PROVIDED RECORDS:
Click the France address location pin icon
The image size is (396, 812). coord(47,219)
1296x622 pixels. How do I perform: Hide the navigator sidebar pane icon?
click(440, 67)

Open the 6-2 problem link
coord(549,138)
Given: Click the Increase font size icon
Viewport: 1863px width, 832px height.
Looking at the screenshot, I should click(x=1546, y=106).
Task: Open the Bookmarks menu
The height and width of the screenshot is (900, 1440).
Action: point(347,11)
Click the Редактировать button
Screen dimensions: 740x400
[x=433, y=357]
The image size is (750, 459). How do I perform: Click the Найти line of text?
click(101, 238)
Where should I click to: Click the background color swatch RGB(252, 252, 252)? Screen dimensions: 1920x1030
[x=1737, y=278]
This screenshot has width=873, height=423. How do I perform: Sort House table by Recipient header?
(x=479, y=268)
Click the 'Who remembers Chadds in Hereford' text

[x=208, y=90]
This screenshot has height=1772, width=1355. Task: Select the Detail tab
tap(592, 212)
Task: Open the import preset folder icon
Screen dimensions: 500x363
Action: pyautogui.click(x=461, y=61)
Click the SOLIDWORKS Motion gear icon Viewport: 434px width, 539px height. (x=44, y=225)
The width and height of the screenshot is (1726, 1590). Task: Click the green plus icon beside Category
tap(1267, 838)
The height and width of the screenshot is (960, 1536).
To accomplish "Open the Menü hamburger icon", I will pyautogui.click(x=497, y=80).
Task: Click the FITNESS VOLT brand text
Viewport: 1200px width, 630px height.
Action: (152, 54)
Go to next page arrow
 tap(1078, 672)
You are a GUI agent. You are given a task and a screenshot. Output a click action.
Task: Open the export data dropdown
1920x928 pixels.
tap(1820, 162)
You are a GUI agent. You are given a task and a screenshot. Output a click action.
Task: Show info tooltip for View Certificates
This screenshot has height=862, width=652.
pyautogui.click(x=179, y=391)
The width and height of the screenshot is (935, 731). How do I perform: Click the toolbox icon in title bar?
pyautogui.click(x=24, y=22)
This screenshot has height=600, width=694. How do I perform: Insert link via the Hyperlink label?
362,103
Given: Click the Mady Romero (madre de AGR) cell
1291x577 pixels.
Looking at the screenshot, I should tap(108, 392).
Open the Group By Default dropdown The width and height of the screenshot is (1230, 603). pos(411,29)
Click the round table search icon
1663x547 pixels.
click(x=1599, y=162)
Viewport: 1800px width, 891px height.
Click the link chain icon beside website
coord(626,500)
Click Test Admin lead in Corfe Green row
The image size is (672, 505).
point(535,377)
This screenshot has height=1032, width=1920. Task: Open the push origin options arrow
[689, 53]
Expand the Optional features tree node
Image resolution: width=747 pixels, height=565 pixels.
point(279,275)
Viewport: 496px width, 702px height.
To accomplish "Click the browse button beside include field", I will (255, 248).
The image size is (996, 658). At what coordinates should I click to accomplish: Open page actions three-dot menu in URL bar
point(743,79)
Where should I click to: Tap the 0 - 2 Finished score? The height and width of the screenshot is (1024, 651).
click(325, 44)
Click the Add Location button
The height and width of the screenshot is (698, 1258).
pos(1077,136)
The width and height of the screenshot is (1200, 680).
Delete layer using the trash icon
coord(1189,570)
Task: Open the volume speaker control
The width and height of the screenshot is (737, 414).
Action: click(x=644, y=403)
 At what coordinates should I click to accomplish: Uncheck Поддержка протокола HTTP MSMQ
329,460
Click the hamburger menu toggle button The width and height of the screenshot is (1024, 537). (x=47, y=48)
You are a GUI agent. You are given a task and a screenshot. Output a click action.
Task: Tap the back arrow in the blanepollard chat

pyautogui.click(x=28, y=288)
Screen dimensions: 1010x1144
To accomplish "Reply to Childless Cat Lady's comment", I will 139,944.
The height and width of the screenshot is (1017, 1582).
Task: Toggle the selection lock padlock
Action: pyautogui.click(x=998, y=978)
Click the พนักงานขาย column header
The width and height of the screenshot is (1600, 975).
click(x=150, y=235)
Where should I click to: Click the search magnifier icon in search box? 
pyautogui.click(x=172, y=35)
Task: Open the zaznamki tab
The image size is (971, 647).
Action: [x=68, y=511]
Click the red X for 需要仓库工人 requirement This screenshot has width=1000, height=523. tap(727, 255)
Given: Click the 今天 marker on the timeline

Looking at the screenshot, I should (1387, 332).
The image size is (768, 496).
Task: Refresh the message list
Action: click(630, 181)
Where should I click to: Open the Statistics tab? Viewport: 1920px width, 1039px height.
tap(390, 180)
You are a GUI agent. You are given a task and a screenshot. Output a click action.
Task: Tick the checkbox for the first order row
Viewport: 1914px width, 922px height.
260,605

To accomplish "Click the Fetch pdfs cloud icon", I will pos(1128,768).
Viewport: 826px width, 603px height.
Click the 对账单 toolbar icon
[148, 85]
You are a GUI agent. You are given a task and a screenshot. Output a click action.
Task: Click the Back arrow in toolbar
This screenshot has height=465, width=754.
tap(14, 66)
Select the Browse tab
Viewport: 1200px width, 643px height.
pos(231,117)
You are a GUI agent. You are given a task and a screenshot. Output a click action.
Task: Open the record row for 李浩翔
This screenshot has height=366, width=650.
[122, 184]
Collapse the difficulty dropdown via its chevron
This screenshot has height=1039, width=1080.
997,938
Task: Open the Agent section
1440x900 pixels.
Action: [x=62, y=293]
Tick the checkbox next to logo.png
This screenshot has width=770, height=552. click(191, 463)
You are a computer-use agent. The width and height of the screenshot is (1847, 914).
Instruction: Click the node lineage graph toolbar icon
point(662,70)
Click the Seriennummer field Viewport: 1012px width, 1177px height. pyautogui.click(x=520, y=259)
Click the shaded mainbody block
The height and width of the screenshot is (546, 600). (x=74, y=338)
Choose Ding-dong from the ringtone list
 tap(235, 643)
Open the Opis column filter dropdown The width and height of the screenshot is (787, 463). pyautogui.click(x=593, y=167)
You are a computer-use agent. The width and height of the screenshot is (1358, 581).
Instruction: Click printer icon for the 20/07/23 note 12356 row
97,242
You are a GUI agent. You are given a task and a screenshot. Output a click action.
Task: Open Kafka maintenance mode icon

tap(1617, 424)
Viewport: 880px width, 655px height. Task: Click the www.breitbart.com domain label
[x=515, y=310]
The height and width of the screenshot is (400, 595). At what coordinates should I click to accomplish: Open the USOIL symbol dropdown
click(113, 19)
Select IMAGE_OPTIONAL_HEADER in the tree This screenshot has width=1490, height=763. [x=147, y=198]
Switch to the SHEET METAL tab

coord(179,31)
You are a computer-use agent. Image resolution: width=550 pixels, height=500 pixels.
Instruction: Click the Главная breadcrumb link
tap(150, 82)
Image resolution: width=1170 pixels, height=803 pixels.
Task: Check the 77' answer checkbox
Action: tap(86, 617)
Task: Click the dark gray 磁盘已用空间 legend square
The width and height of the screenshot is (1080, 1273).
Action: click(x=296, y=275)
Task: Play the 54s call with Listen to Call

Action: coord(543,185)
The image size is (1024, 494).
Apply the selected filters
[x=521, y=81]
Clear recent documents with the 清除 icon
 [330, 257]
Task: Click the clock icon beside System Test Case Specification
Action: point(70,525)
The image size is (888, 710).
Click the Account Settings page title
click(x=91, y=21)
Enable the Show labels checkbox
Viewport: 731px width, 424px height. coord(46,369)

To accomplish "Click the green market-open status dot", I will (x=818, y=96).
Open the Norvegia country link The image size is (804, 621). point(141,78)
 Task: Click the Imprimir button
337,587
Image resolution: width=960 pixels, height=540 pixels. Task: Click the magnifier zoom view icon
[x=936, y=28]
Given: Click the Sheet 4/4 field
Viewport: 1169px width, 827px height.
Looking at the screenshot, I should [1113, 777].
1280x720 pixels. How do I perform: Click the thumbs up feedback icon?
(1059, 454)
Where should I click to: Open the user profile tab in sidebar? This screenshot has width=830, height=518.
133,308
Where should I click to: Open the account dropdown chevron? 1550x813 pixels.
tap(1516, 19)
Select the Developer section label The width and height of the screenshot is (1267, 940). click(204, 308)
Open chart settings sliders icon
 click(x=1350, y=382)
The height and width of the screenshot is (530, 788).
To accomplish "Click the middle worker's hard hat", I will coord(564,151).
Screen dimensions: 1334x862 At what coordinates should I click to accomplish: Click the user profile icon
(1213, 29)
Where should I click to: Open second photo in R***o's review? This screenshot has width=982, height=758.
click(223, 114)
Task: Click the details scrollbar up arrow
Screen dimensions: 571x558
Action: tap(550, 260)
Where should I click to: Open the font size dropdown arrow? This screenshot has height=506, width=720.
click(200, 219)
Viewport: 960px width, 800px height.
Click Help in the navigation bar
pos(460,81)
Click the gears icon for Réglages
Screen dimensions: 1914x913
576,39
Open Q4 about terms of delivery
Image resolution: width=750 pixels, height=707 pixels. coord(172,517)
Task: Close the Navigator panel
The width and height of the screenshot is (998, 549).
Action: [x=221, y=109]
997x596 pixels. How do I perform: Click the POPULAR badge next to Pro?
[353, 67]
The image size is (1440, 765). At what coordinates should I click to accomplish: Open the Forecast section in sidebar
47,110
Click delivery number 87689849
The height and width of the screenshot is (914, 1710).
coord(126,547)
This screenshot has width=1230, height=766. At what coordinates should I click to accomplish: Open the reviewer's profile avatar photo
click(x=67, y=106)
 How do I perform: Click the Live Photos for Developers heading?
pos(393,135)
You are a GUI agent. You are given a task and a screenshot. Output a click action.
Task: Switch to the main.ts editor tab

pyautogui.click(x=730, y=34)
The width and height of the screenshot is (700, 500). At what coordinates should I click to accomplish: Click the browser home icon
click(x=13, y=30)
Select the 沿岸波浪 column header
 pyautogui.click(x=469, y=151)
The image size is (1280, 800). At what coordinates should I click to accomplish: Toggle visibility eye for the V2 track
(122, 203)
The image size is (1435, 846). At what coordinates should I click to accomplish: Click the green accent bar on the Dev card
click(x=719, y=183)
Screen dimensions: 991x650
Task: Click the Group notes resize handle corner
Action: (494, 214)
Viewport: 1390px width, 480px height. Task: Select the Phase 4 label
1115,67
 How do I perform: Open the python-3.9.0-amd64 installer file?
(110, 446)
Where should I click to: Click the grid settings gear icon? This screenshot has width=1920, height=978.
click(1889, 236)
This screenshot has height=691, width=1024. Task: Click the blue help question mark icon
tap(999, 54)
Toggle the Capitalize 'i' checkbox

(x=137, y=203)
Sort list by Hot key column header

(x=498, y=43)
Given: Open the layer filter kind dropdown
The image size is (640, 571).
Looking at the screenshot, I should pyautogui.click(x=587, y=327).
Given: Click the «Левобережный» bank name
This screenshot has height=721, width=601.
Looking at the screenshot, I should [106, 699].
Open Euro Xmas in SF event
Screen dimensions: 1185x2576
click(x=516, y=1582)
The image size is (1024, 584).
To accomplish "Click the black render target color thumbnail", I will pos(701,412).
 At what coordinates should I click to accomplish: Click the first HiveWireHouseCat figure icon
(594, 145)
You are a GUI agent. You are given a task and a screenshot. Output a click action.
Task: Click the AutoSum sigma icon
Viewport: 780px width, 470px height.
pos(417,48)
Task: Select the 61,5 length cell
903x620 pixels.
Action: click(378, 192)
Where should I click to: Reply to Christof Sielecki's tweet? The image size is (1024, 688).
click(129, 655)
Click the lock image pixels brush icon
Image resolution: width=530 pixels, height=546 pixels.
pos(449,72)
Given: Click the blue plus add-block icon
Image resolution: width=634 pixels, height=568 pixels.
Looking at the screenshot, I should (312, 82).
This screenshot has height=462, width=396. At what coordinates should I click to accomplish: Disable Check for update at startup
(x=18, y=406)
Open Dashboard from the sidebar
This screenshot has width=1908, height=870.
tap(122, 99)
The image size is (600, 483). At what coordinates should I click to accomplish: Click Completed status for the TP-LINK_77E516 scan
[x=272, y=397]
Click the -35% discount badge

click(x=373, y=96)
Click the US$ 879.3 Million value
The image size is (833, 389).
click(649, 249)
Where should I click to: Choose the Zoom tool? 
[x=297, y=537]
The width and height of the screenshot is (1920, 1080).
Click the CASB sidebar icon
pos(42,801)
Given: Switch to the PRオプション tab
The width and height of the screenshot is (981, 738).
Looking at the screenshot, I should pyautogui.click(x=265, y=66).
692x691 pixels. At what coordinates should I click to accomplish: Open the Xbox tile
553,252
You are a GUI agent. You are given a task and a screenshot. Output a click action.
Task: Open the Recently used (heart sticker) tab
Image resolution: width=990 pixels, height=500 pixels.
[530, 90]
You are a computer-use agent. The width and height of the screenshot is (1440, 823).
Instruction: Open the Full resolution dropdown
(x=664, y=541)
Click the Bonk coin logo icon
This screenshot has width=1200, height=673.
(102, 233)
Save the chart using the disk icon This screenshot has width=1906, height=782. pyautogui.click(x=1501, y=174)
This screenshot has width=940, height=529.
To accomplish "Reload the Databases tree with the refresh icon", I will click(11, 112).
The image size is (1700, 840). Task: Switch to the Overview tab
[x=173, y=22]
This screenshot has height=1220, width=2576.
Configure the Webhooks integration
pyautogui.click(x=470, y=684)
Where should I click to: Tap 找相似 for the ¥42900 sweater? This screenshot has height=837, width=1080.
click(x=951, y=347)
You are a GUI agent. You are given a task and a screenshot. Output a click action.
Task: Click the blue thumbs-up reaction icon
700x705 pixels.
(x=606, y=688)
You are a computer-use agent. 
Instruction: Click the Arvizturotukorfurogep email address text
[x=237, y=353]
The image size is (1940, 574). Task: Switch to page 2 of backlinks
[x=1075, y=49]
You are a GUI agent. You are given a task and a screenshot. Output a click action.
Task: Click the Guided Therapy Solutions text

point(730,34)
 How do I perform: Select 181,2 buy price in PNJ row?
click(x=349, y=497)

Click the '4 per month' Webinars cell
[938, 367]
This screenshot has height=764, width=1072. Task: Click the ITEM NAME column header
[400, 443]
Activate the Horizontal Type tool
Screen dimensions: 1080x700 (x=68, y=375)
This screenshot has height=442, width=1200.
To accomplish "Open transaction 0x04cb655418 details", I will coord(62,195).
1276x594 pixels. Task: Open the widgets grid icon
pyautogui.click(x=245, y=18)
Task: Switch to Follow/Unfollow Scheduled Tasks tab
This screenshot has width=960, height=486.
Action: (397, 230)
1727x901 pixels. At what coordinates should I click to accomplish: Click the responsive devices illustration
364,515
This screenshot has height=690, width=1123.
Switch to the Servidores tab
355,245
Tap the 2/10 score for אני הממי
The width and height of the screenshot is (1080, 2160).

EXERCISE BRIEF: In the records above, find the lines holding "field". Copy each one.

EXERCISE OUTPUT:
To accomplish "Click the browse button beside include field", I will (255, 248).
Click the Seriennummer field Viewport: 1012px width, 1177px height. pyautogui.click(x=520, y=259)
Given: Click the Sheet 4/4 field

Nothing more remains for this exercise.